───── Provided records ─────
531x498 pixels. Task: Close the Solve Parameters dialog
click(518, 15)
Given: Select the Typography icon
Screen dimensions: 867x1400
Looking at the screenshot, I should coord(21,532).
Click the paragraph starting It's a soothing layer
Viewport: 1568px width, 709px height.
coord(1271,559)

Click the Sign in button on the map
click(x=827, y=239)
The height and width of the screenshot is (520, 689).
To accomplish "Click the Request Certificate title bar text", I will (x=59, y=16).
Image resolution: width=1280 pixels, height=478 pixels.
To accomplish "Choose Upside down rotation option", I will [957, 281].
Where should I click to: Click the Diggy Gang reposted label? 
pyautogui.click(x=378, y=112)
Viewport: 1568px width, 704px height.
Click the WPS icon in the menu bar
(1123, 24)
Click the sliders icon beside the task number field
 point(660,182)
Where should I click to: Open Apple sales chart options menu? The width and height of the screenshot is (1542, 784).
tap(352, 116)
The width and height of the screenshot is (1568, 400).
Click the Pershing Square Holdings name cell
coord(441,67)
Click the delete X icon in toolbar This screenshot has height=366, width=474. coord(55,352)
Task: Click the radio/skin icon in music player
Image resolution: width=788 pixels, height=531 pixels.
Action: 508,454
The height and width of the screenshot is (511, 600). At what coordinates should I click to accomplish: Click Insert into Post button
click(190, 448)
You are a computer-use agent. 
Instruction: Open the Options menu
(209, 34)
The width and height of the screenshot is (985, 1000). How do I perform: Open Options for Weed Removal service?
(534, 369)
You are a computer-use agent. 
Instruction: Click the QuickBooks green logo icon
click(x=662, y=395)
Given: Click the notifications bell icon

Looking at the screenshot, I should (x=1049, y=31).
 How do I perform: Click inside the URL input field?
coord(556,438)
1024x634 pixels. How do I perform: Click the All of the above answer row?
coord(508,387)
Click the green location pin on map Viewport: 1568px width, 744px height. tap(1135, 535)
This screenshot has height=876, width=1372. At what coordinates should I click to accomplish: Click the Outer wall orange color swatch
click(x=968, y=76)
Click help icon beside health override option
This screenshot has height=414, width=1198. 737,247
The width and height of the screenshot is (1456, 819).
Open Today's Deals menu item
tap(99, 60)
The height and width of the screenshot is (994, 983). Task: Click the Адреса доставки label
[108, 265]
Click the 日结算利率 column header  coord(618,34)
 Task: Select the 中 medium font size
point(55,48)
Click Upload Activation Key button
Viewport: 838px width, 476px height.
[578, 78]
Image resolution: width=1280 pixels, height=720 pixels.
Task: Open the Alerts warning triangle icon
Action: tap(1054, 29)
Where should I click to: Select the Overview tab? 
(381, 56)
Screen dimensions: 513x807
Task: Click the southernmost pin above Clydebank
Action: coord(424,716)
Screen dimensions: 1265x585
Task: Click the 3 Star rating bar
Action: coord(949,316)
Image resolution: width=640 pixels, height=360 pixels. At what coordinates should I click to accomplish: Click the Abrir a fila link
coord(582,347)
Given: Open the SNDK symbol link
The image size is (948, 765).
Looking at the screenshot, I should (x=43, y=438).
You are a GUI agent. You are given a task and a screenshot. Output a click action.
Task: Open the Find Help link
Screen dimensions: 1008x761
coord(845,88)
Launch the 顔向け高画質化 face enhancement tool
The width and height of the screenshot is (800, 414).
─────
Try it: Every entry should be retyped exactly as shown.

Task solution:
531x498 pixels. Task: Close the Solve Parameters dialog
click(518, 15)
Given: Select the Typography icon
Screen dimensions: 867x1400
Looking at the screenshot, I should coord(21,532).
Click the paragraph starting It's a soothing layer
Viewport: 1568px width, 709px height.
coord(1271,559)

Click the Sign in button on the map
click(x=827, y=239)
The height and width of the screenshot is (520, 689).
To accomplish "Click the Request Certificate title bar text", I will (x=59, y=16).
Image resolution: width=1280 pixels, height=478 pixels.
To accomplish "Choose Upside down rotation option", I will [957, 281].
Where should I click to: Click the Diggy Gang reposted label? 
pyautogui.click(x=378, y=112)
Viewport: 1568px width, 704px height.
Click the WPS icon in the menu bar
(1123, 24)
Click the sliders icon beside the task number field
 point(660,182)
Where should I click to: Open Apple sales chart options menu? The width and height of the screenshot is (1542, 784).
tap(352, 116)
The width and height of the screenshot is (1568, 400).
Click the Pershing Square Holdings name cell
coord(441,67)
Click the delete X icon in toolbar This screenshot has height=366, width=474. coord(55,352)
Task: Click the radio/skin icon in music player
Image resolution: width=788 pixels, height=531 pixels.
Action: 508,454
The height and width of the screenshot is (511, 600). At what coordinates should I click to accomplish: Click Insert into Post button
click(190, 448)
You are a computer-use agent. 
Instruction: Open the Options menu
(209, 34)
The width and height of the screenshot is (985, 1000). How do I perform: Open Options for Weed Removal service?
(534, 369)
You are a computer-use agent. 
Instruction: Click the QuickBooks green logo icon
click(x=662, y=395)
Given: Click the notifications bell icon

Looking at the screenshot, I should (x=1049, y=31).
 How do I perform: Click inside the URL input field?
coord(556,438)
1024x634 pixels. How do I perform: Click the All of the above answer row?
coord(508,387)
Click the green location pin on map Viewport: 1568px width, 744px height. tap(1135, 535)
This screenshot has height=876, width=1372. At what coordinates should I click to accomplish: Click the Outer wall orange color swatch
click(x=968, y=76)
Click help icon beside health override option
This screenshot has height=414, width=1198. 737,247
The width and height of the screenshot is (1456, 819).
Open Today's Deals menu item
tap(99, 60)
The height and width of the screenshot is (994, 983). Task: Click the Адреса доставки label
[108, 265]
Click the 日结算利率 column header  coord(618,34)
 Task: Select the 中 medium font size
point(55,48)
Click Upload Activation Key button
Viewport: 838px width, 476px height.
[578, 78]
Image resolution: width=1280 pixels, height=720 pixels.
Task: Open the Alerts warning triangle icon
Action: tap(1054, 29)
Where should I click to: Select the Overview tab? 
(381, 56)
Screen dimensions: 513x807
Task: Click the southernmost pin above Clydebank
Action: coord(424,716)
Screen dimensions: 1265x585
Task: Click the 3 Star rating bar
Action: coord(949,316)
Image resolution: width=640 pixels, height=360 pixels. At what coordinates should I click to accomplish: Click the Abrir a fila link
coord(582,347)
Given: Open the SNDK symbol link
The image size is (948, 765).
Looking at the screenshot, I should (x=43, y=438).
You are a GUI agent. You are given a task and a screenshot. Output a click action.
Task: Open the Find Help link
Screen dimensions: 1008x761
coord(845,88)
Launch the 顔向け高画質化 face enhancement tool
The width and height of the screenshot is (800, 414).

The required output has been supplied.